Best of all, this post-summer warmth staves off the early winter blues. It makes the wait for winter easier. Because there is nothing worse than rain in Seattle when we know it is not snowing in the mountains. The mountains, and their plentiful snowfall, is what make winters here tolerable. I’m not sure how regular people (the one’s that don’t ski or ride and don’t think a surprise snowfall in the city is awesome, because they actually have to go to work anyways) survive the winter. If I didn’t ski, the rain and the incessant storms would be pointless.

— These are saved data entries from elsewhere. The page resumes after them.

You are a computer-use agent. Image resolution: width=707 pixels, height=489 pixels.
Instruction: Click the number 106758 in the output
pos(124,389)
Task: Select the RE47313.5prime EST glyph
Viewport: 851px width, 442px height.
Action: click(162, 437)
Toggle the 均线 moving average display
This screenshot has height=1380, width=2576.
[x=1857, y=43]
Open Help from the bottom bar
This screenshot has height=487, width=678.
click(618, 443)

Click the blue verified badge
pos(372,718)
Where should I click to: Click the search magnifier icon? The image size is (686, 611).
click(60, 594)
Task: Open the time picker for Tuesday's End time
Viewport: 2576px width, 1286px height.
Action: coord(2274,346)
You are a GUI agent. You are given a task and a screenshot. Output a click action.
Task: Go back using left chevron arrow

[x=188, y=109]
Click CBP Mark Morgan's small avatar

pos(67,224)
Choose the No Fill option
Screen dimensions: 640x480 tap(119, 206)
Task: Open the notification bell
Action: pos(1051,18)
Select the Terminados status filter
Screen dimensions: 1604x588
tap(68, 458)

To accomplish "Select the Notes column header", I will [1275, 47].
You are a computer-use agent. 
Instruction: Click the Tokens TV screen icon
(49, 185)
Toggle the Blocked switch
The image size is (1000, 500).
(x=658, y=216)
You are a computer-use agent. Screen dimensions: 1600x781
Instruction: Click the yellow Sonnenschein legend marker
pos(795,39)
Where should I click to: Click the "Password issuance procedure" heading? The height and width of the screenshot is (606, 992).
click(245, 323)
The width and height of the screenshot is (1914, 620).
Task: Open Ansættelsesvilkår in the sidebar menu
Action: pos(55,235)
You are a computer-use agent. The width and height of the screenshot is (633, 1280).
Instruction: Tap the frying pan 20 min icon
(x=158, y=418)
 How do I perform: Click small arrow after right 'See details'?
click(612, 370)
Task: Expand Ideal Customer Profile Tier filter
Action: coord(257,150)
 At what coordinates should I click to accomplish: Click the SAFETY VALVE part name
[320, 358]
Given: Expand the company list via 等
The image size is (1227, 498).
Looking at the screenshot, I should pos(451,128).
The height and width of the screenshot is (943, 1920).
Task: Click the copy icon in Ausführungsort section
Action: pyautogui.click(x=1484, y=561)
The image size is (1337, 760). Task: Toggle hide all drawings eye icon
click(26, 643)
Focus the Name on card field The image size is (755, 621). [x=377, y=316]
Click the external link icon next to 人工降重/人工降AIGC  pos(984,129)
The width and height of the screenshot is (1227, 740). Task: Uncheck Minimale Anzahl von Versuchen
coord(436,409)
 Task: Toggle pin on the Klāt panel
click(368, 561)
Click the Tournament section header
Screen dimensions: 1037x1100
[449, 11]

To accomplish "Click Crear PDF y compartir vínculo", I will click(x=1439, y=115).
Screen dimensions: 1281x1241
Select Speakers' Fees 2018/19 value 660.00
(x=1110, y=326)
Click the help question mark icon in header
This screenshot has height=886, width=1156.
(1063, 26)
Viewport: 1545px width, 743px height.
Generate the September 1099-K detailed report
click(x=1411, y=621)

And in other news, its started snowing in Montana. Specifically Big Sky, Montana. Check out the tramcam to see for yourself. These first snowfalls of the year (already hit Utah and Colorado last month) are what bring the “stoke”.
(This is a far over-used word, and should now only be used by industry marketing departments. Or maybe not even them. Presumably it means that these photos stoke the fire of last season’s enthusiasm. That the embers have continued smoldering over the summer, and now are being blown back into a conflagration.)
This isn’t a bad metaphor. But it’s become a cliche. Free copy of my book to anyone who can come up with a better metaphor/incantation for building enthusiasm. I’m all ears. Let’s replace this one before it gets really old.
Also, winter forecasters are calling it a Maybe-Not-So-El-Nino season. Some are leaning towards a weak El Nino or possibly a neutral year. Neutral is usually good for us. Very weak El Nino’s tend to be decent as well. Our biggest storm events have happened on neutral years.
So we have that going for us. Which is nice.